======== Dataset records

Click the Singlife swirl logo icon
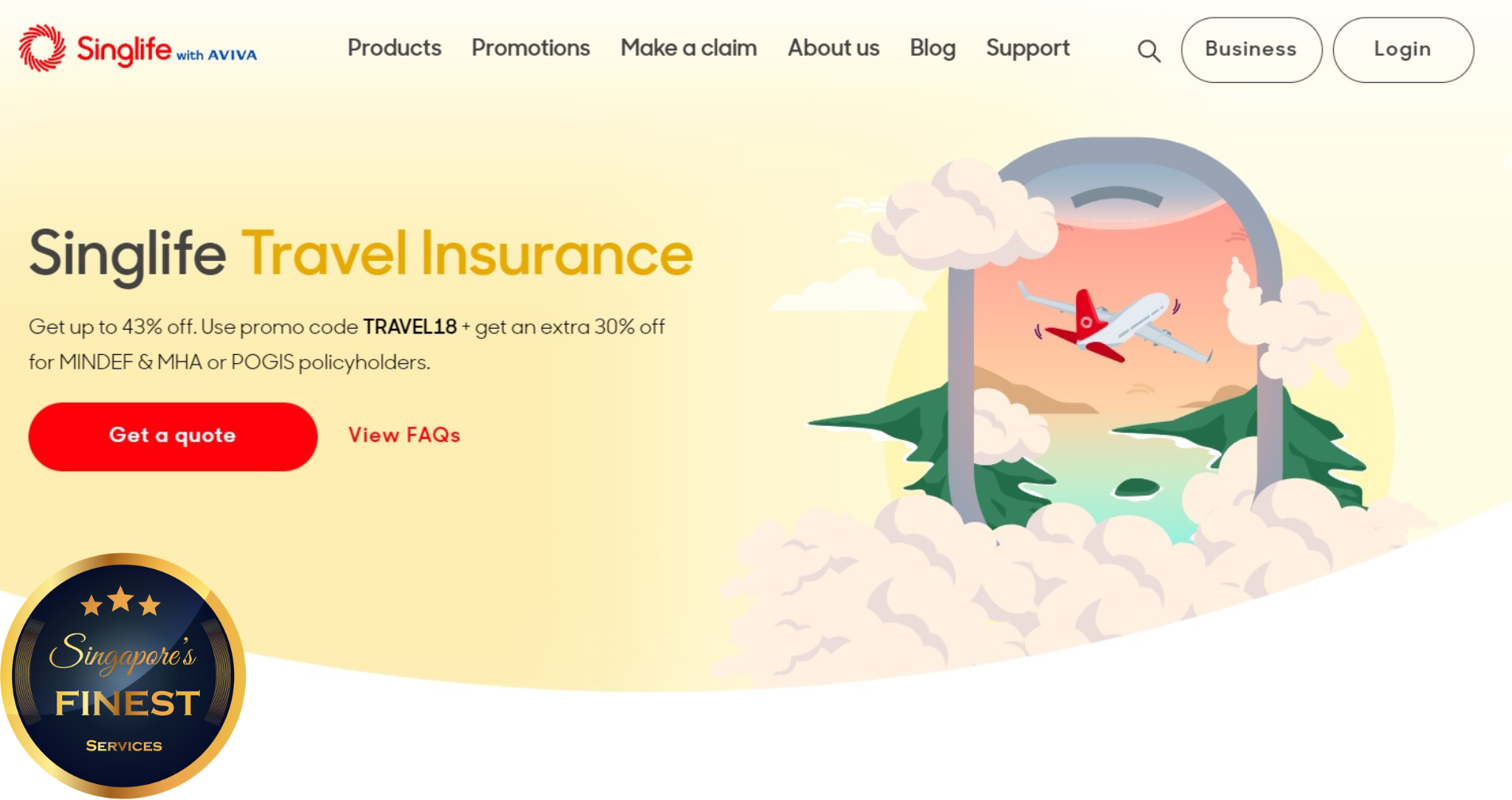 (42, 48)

================
======== Dataset records

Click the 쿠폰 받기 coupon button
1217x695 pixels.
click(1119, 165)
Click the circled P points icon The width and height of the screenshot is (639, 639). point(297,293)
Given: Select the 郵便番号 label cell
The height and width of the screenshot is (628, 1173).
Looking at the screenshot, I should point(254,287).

================

• Objective: Print the items from the line with "Click the 쿠폰 받기 coupon button" to the line with "Looking at the", including both of those lines, reproducing every character as it stands.

• Finished exercise:
Click the 쿠폰 받기 coupon button
1217x695 pixels.
click(1119, 165)
Click the circled P points icon The width and height of the screenshot is (639, 639). point(297,293)
Given: Select the 郵便番号 label cell
The height and width of the screenshot is (628, 1173).
Looking at the screenshot, I should point(254,287).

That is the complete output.